## [AIM OF THE TASK]
Please print the data shown below without any alteration.

(Saved data entries)
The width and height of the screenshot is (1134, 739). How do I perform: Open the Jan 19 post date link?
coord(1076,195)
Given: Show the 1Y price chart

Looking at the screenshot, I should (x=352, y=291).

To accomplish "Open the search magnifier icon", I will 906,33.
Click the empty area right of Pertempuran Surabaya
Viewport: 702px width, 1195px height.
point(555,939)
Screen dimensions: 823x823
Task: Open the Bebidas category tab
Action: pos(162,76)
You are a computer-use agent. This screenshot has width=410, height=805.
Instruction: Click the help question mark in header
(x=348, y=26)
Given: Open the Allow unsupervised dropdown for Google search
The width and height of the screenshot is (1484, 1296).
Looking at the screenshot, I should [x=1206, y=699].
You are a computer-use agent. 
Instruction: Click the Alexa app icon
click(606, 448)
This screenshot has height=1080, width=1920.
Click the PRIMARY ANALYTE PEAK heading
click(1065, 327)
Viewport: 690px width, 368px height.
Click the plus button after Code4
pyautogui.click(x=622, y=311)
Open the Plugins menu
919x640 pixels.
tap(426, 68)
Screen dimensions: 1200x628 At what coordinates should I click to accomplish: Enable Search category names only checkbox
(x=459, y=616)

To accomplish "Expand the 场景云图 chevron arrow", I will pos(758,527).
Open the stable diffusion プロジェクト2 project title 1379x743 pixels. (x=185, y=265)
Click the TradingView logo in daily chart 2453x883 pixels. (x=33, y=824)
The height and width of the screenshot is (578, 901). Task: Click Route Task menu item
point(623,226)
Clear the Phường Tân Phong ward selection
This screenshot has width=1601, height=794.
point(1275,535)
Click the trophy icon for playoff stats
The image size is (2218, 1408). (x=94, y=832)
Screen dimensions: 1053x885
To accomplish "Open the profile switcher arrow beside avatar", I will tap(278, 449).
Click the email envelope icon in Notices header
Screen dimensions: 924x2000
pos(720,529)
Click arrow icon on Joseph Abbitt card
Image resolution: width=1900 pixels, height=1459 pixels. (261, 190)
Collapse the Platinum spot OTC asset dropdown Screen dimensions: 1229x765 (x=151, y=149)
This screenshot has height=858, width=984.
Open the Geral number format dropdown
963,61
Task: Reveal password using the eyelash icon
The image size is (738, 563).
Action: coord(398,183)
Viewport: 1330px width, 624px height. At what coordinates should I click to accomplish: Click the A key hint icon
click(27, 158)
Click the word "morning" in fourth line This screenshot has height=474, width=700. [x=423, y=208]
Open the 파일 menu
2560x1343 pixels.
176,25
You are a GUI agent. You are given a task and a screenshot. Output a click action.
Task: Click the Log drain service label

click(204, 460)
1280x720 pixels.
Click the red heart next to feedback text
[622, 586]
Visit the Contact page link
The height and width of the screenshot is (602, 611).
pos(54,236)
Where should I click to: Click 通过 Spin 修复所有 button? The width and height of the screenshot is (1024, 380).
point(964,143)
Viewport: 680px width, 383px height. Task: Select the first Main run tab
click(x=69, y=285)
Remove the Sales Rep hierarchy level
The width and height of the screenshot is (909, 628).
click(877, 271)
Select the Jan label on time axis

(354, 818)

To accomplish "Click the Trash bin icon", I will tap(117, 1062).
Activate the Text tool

## [EXERCISE RESULT]
The width and height of the screenshot is (1134, 739). How do I perform: Open the Jan 19 post date link?
coord(1076,195)
Given: Show the 1Y price chart

Looking at the screenshot, I should (x=352, y=291).

To accomplish "Open the search magnifier icon", I will 906,33.
Click the empty area right of Pertempuran Surabaya
Viewport: 702px width, 1195px height.
point(555,939)
Screen dimensions: 823x823
Task: Open the Bebidas category tab
Action: pos(162,76)
You are a computer-use agent. This screenshot has width=410, height=805.
Instruction: Click the help question mark in header
(x=348, y=26)
Given: Open the Allow unsupervised dropdown for Google search
The width and height of the screenshot is (1484, 1296).
Looking at the screenshot, I should [x=1206, y=699].
You are a computer-use agent. 
Instruction: Click the Alexa app icon
click(606, 448)
This screenshot has height=1080, width=1920.
Click the PRIMARY ANALYTE PEAK heading
click(1065, 327)
Viewport: 690px width, 368px height.
Click the plus button after Code4
pyautogui.click(x=622, y=311)
Open the Plugins menu
919x640 pixels.
tap(426, 68)
Screen dimensions: 1200x628 At what coordinates should I click to accomplish: Enable Search category names only checkbox
(x=459, y=616)

To accomplish "Expand the 场景云图 chevron arrow", I will pos(758,527).
Open the stable diffusion プロジェクト2 project title 1379x743 pixels. (x=185, y=265)
Click the TradingView logo in daily chart 2453x883 pixels. (x=33, y=824)
The height and width of the screenshot is (578, 901). Task: Click Route Task menu item
point(623,226)
Clear the Phường Tân Phong ward selection
This screenshot has width=1601, height=794.
point(1275,535)
Click the trophy icon for playoff stats
The image size is (2218, 1408). (x=94, y=832)
Screen dimensions: 1053x885
To accomplish "Open the profile switcher arrow beside avatar", I will tap(278, 449).
Click the email envelope icon in Notices header
Screen dimensions: 924x2000
pos(720,529)
Click arrow icon on Joseph Abbitt card
Image resolution: width=1900 pixels, height=1459 pixels. (261, 190)
Collapse the Platinum spot OTC asset dropdown Screen dimensions: 1229x765 (x=151, y=149)
This screenshot has height=858, width=984.
Open the Geral number format dropdown
963,61
Task: Reveal password using the eyelash icon
The image size is (738, 563).
Action: coord(398,183)
Viewport: 1330px width, 624px height. At what coordinates should I click to accomplish: Click the A key hint icon
click(27, 158)
Click the word "morning" in fourth line This screenshot has height=474, width=700. [x=423, y=208]
Open the 파일 menu
2560x1343 pixels.
176,25
You are a GUI agent. You are given a task and a screenshot. Output a click action.
Task: Click the Log drain service label

click(204, 460)
1280x720 pixels.
Click the red heart next to feedback text
[622, 586]
Visit the Contact page link
The height and width of the screenshot is (602, 611).
pos(54,236)
Where should I click to: Click 通过 Spin 修复所有 button? The width and height of the screenshot is (1024, 380).
point(964,143)
Viewport: 680px width, 383px height. Task: Select the first Main run tab
click(x=69, y=285)
Remove the Sales Rep hierarchy level
The width and height of the screenshot is (909, 628).
click(877, 271)
Select the Jan label on time axis

(354, 818)

To accomplish "Click the Trash bin icon", I will tap(117, 1062).
Activate the Text tool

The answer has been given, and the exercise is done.